Le message posté par le média, qui vise à lutter contre la propagation du conspirationnisme sur Internet, répondait à un autre, posté par le compte anonyme d’extrême droite @DutertEtet – depuis désactivé.

@DutertEtet écrivait : « Pendant que Buzyn refusait de fermer les frontières, son mari Lévy empêchait Didier Raoult de publier ses résultats tandis que Jérôme Salomon liquidait notre stock de masques. Mais bon officiellement l’empoisonnement des puits au moment de la peste relève du mythe. »

La publication antisémite accusait ainsi l’ex-ministre de la Santé Agnès Buzyn, son époux Yves Lévy (ex-PDG de l’Inserm) et Jérôme Salomon, actuel Directeur général du ministère de la Santé, d’avoir permis et favorisé l’épidémie de coronavirus, en tirant un parallèle avec le prétendu « empoisonnement des puits » par les Juifs au Moyen-Âge.

« Il est reproché à A. Buzyn d’avoir ‘refusé de fermer les frontières » (comme si cela avait été de sa compétence) et à J. Salomon d’avoir ‘liquidé notre stock de masques’, ce qui est faux, comme le montre notamment cet article du Monde », a répondu Conspiracy Watch à DutertEtet.

« Quant à Yves Lévy, ‘Dutertetet’ l’accuse d’avoir ‘empêché [l’infectiologue] Didier Raoult de publier ses résultats’. Là encore, c’est faux : D. Raoult a rendu public ses résultats il y a 4 jours, son article est disponible ici », a ajouté Conspiracy Watch.

Dieudonné M’bala M’bala, portant un masque représentant un ananas en référence à son expression négationniste ‘shoahananas’, fait le geste controversé de la « quenelle » à son arrivée au palais de justice de Paris le 26 mars 2019, devant un public amusé. (Crédit : KENZO TRIBOUILLARD / AFP)

En France également, le polémiste Dieudonné a, au début du mois, accusé la famille juive Rothschild de « profiter de l’épidémie de COVID-19, et les a accusés en filigrane d’avoir commandité une ‘propagande de terreur’ autour du virus afin de remplir leurs propres caisses », a rapporté le MEMRI, Institut de recherche des médias du Moyen-Orient, organisation internationale non gouvernementale de surveillance des médias.

« Le coronavirus va justifier une crise financière par laquelle Rothschild et consorts vont dérober la totalité de l’épargne des moutons », a déclaré l’homme dans une vidéo YouTube.

Afin d’empêcher un tel dessein, Dieudonné a appelé ses auditeurs à investir dans sa propre crypto-monnaie – décrite comme une quasi arnaque, ou du moins très risquée, par une enquête du magazine Capital.

Des membres du personnel médical transportant un patient à l’hôpital de Jinyintan, où sont soignés des patients infectés par un mystérieux virus de type SRAS, à Wuhan, dans la province centrale du Hubei, en Chine, le 18 janvier 2020. (AFP)

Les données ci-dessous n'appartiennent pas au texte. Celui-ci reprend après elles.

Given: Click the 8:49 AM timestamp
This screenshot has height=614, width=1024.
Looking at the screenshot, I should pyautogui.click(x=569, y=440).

Apparue dans la région de Wuhan, en Chine, en décembre dernier, l’épidémie de coronavirus a contaminé 441 000 personnes à travers le monde et en a tué plus de 20 000.

En France, 25 233 cas et 1 331 morts sont à déplorer.

En Israël, le coronavirus a tué cinq personnes et en a contaminé près de 2 500.

Afin de lutter contre l’épidémie, les autorités sanitaires de nombreux pays à travers le monde ont imposé des mesures de confinement, de distanciation sociale et d’hygiène.